For this person, claiming credit for the landscape is a symptom of an interruption of brain activity.

  • But if it is we are not relieved of our obligation to test the theory by making falsifiable predictions for doable experiments.

The obligation of physicists is to find how the Universe works. They should do so without any bias that prefers developments that might be quickly rewarded. The more theoretical and mathematically inclined physicists we consider, the less true the statement about the "obligation" related to doable experiments is.

The harder it is to do relevant experiments, the more likely it is that most of the work will be done by theorists. Quantum gravity is, almost by definition, destined to be an arena where theory is more important than experiments. It has always been, it still is, it probably will be, and only stupid people misunderstand why this obvious basic fact is true. Unfortunately these stupid people were recently extremely loud in the media.

As Mark mentioned, we could also very well find a proof that string theory is the only theory of quantum gravity that is mathematically possible.

Quite a huge fraction of physics breakthroughs has been made more or less without any contact with doable experiments - including both theories of relativity - and calls to connect every piece of work in physics with "doable" experiments should be treated as what it is: a primitive Marxist screech of untalented people who feel uncomfortable when anyone else is doing something that transcends their own abilities.

Also, even if you like philosophers: Karl Popper never said that a theory is only scientific if it is easily testable or testable by cheap experiments in the near future, or anything like that. Of course he always meant that scientific theories must be falsifiable in principle. String theory clearly is; the general philosophical cliches of the alternative physicist are not.

  • There is at least one scenario that stands both as an existence proof that this can be done and as a challenge to observers to falsify.

It has been falsified many times. It is just impossible, at least without an army, to force physicists to spend months or years with something that they can solve and clarify in a few minutes.
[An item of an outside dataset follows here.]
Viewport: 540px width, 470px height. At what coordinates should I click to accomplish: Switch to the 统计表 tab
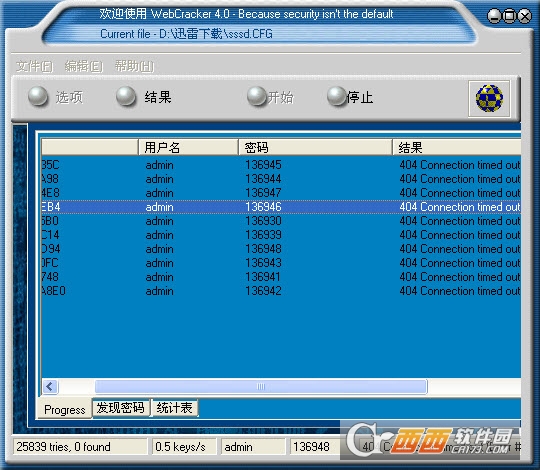[x=175, y=408]
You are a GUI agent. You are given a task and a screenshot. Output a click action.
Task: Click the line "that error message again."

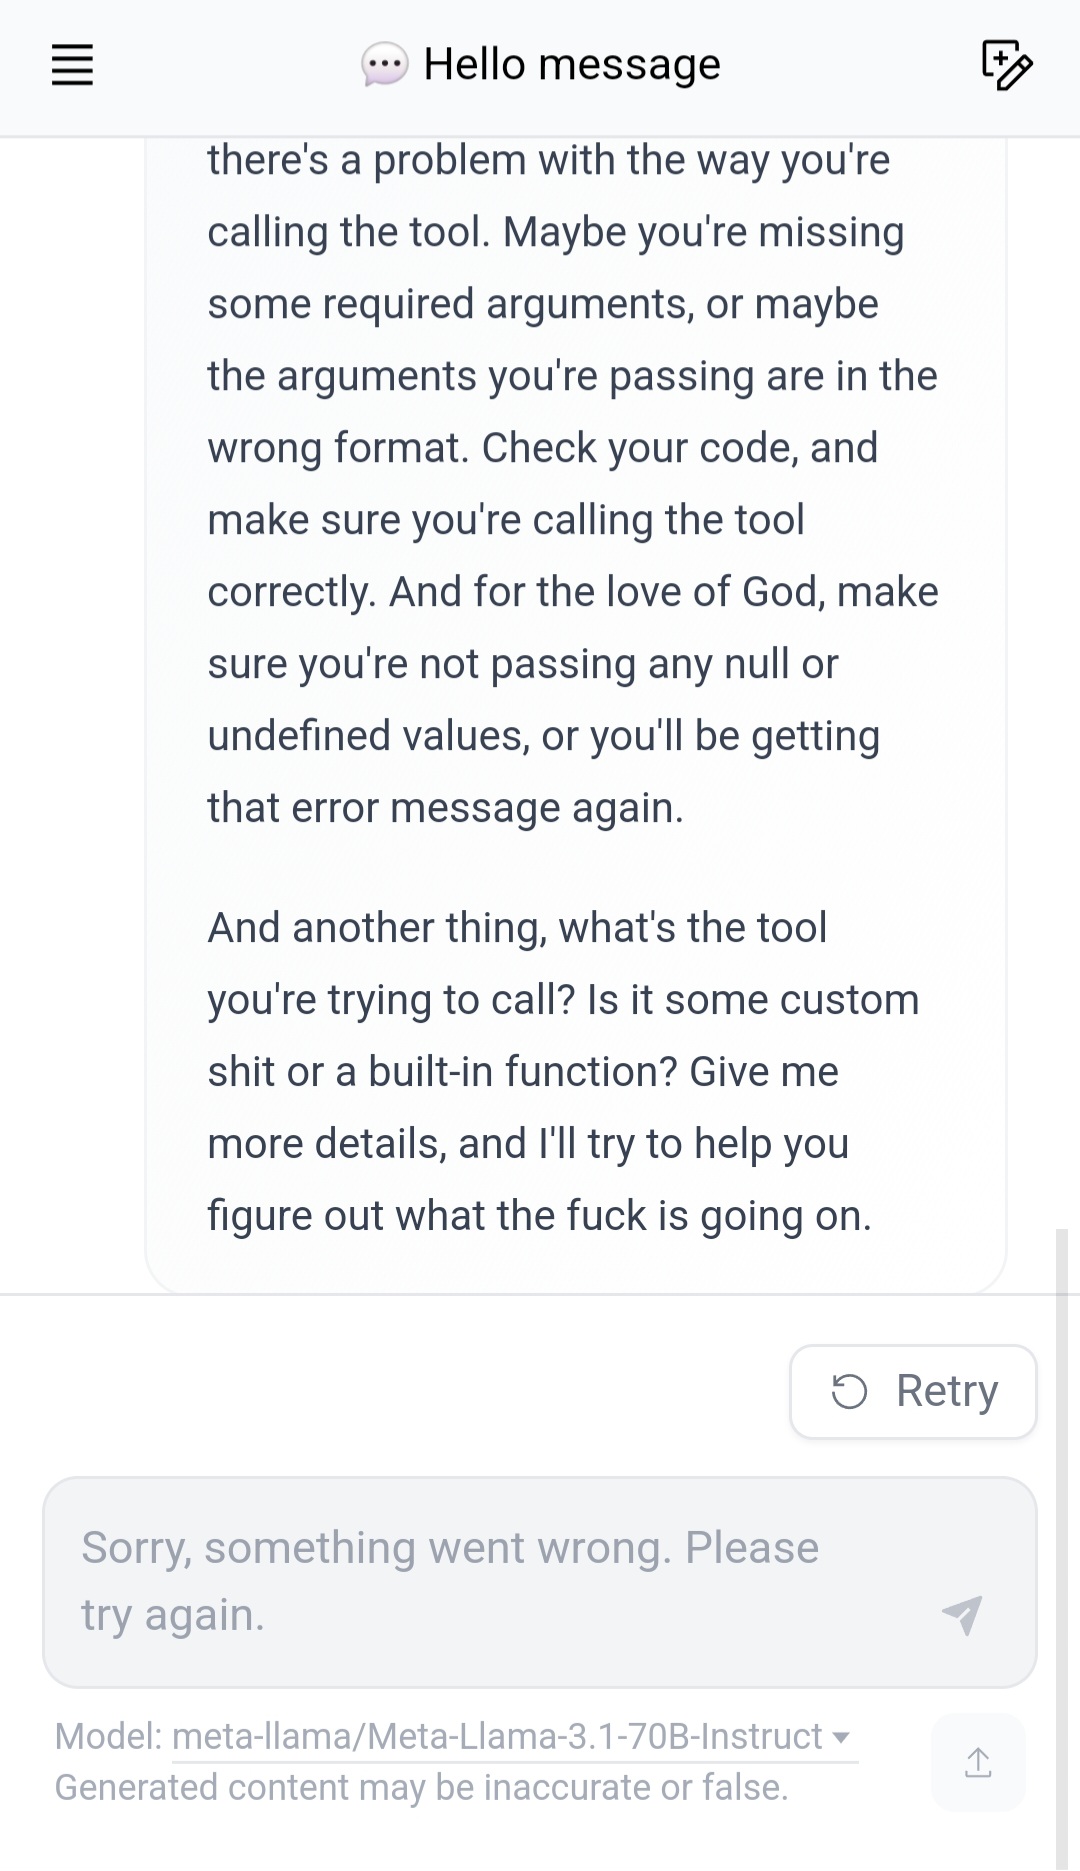click(x=445, y=808)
  • Any newer proposal for doing physics on the landscape then has to do at least this well.

Well, that wouldn't be a real constraint. I hope that physics will do better not only than self-described new Einsteins and mediocre self-described seers but also better than the anthropic eternal inflation scenario. But my hopes are less important than the truth.

And that's the memo.

P.S.: In order to be superpolite, I have replaced the word "crackpot" by the term "alternative physicist" or its alternatives in the text above.